Les sœurs n’ignorent pas que leur avenir est derrière elles. Que leur engagement d’une «vie consacrée» ne trouve aucun écho dans la société d’aujourd’hui. À part quelques films qui ont voulu leur rendre justice, dont La passion d’Augustine de la cinéaste Léa Pool qui a écrit le scénario en collaboration avec Marie Vien, peu de Québécois happés par la turbulence de la décléricalisation des années 60 et 70 leur ont exprimé leur gratitude.     (Également Les Discrètes, de Hélène Choquette)

Or, ces religieuses dont la vie fut dédiée à Dieu, mais aussi à nous, les Québécois, sont les dernières témoins de notre histoire religieuse qui fut aussi sociale et culturelle.

Des femmes fortes

Combien de Québécois, croyants ou non, se remettent en question comme les religieuses rencontrées cette semaine? J’ai croisé des femmes fortes qui ont dirigé leurs communautés avec une efficacité administrative que devraient leur envier beaucoup de gestionnaires d’aujourd’hui.

Combien de gens de 70 à plus de 80 ans consentent à s’occuper des démunis, à écouter de jeunes drogués, des femmes agressées avec compassion et une absence de jugement moral?
Nous assistons désormais dans l’indifférence à la mort des communautés religieuses et avec elles à la fin d’un cycle de notre histoire.

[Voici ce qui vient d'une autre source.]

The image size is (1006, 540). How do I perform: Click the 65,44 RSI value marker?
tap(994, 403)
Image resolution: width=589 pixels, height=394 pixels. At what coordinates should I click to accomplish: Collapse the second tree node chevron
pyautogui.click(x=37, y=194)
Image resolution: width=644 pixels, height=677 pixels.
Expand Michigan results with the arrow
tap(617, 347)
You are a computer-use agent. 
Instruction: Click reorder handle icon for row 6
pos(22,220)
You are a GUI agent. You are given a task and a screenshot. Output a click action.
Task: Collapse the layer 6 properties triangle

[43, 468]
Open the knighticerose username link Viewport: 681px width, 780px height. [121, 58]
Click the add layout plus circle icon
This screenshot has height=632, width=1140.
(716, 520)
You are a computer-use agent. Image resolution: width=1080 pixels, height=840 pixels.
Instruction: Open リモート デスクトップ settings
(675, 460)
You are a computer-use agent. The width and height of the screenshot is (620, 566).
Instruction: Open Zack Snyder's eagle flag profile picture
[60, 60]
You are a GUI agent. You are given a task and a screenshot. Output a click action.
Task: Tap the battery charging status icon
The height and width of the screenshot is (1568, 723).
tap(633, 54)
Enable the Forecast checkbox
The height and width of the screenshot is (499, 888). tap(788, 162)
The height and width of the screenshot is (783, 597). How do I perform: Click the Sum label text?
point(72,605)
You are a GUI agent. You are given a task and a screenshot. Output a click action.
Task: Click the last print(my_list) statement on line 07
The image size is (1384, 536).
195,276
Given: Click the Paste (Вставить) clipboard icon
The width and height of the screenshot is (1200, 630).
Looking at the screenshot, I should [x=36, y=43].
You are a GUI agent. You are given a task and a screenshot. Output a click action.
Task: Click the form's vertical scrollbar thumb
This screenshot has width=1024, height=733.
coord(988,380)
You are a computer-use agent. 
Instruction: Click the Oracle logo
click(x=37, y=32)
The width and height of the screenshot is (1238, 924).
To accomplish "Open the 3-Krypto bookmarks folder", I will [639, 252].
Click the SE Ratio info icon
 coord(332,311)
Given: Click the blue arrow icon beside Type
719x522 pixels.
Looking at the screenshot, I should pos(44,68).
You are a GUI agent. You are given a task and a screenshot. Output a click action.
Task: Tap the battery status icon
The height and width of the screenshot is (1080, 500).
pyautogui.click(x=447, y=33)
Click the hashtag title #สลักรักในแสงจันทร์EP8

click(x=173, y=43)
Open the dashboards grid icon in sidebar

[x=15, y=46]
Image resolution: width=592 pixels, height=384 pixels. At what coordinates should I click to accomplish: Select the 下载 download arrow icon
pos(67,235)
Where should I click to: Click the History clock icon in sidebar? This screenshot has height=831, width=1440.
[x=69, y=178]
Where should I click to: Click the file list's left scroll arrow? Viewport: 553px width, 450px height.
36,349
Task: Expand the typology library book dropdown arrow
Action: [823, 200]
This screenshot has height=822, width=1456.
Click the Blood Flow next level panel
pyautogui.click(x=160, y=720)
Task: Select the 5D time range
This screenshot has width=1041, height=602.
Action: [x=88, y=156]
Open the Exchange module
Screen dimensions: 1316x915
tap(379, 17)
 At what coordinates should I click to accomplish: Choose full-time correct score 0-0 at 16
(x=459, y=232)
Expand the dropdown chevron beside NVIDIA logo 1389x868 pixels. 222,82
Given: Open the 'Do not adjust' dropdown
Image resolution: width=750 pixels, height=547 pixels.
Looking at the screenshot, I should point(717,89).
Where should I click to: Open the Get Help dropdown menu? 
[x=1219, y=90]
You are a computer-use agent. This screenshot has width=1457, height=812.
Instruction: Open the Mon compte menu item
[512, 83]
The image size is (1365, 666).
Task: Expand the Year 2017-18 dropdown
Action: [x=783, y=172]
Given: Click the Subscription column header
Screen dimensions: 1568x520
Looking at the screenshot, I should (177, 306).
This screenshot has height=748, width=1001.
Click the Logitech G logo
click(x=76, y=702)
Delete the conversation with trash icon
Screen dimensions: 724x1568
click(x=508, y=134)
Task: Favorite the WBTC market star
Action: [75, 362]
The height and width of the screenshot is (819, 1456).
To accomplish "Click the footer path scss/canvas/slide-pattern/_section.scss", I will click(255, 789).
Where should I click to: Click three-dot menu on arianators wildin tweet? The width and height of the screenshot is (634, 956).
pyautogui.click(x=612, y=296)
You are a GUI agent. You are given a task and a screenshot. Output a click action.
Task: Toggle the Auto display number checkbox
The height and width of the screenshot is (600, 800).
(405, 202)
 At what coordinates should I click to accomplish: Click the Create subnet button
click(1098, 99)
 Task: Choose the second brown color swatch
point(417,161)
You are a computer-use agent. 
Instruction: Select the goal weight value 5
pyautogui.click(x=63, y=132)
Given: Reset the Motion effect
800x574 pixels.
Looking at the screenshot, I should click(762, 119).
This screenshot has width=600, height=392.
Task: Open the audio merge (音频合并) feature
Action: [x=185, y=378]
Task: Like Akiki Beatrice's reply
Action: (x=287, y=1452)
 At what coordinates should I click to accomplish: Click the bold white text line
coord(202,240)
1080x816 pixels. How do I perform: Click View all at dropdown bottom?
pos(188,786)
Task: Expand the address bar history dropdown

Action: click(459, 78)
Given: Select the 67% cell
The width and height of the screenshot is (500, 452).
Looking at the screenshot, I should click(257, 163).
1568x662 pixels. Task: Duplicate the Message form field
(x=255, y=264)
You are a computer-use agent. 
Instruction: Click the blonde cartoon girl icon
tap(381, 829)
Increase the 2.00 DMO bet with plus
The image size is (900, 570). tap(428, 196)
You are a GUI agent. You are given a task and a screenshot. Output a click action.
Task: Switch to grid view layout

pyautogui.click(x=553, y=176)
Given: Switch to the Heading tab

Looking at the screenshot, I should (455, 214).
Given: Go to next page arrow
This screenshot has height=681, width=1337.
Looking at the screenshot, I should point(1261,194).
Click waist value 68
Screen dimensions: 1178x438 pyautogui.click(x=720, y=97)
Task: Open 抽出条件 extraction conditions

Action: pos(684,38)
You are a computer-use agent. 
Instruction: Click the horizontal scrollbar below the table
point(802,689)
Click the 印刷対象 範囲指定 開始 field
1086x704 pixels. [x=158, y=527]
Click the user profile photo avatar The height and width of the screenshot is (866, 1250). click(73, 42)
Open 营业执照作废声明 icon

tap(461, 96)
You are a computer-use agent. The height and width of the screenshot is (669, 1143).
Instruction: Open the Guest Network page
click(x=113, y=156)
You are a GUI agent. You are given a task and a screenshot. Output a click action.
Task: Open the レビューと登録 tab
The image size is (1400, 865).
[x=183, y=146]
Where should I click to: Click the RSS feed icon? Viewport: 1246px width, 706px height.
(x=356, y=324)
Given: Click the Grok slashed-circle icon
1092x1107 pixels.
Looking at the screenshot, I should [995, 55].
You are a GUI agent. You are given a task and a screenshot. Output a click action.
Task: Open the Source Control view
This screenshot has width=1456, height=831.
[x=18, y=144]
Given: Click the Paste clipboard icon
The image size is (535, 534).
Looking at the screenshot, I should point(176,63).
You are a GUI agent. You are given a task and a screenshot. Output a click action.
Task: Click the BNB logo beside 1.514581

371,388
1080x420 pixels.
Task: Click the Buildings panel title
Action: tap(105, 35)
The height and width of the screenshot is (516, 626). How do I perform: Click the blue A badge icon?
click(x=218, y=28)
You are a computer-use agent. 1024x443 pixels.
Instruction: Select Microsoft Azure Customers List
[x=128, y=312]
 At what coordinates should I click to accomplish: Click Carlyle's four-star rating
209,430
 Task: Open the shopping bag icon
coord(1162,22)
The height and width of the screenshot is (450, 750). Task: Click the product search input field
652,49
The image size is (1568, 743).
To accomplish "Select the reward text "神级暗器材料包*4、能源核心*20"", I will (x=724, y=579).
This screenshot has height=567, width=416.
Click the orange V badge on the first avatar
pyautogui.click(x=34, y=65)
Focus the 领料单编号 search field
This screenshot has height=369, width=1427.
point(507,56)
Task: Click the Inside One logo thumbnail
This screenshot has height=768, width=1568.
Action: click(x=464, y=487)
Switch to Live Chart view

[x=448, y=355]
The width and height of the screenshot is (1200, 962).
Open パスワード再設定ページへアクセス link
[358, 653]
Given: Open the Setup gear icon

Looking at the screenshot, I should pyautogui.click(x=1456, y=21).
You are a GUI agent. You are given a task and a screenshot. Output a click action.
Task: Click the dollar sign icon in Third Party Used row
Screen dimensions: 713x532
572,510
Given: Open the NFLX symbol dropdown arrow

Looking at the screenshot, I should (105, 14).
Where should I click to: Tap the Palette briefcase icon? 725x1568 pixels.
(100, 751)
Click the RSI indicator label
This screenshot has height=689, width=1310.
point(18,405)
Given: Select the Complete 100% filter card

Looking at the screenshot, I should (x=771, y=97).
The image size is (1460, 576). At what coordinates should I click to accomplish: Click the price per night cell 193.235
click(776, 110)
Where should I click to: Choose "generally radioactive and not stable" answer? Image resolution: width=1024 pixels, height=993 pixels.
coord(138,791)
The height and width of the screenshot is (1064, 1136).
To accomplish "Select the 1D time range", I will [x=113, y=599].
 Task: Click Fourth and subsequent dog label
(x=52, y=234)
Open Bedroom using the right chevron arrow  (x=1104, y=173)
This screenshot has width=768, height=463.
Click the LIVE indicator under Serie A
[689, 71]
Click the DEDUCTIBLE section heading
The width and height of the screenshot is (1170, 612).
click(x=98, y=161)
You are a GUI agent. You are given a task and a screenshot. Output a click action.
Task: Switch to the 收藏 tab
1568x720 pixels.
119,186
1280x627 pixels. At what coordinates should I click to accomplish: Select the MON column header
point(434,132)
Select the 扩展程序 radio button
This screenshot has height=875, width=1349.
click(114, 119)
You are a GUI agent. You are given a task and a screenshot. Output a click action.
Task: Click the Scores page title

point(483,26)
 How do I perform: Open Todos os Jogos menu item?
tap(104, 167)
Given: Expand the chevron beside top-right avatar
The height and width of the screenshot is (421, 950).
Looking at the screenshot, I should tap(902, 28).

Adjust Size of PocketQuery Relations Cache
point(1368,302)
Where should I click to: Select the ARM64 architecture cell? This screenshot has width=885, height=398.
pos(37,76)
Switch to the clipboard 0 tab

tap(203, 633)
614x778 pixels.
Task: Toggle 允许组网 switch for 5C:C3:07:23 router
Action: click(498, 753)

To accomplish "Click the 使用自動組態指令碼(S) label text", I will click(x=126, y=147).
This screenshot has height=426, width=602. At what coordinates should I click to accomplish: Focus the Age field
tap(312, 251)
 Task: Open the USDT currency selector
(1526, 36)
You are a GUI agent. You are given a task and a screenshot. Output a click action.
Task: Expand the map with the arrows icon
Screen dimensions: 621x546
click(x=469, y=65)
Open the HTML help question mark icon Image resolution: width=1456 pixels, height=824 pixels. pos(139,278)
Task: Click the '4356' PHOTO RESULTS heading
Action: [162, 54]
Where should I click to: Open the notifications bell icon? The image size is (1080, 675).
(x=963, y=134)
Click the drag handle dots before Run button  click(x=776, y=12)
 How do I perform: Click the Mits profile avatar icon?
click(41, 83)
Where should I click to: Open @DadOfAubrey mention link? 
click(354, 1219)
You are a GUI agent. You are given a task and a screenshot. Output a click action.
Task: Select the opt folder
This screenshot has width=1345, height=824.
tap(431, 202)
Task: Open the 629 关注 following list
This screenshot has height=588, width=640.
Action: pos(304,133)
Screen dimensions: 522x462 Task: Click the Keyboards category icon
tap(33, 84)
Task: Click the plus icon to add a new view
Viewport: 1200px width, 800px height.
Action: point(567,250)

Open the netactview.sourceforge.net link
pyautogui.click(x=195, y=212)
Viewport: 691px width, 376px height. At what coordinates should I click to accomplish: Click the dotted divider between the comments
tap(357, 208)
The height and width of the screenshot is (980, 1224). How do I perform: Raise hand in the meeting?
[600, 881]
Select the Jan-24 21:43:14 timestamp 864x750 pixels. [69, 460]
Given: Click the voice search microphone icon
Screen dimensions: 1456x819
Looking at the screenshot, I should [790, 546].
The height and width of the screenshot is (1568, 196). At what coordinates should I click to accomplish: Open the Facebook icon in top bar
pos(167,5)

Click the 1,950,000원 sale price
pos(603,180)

Vivant désormais en petits groupes, les sœurs plus actives peuvent encore apporter une contribution à ce Québec en désarroi, en quête de sens, d’identité et de fraternité.
Les sœurs semblent plus sereines que nous. La bonne humeur qu’elles dégagent n’est certainement pas étrangère au fait qu’elles partagent un esprit communautaire en contradiction avec l’individualisme qui triomphe désormais dans la société et qui nous éloigne les uns des autres.
Et si les sœurs incarnaient le meilleur de ce que nous avons été et que nous n’avons su transmettre à nos enfants les rendant orphelins de quelques valeurs humanistes sans lesquelles la vie en société est une jungle?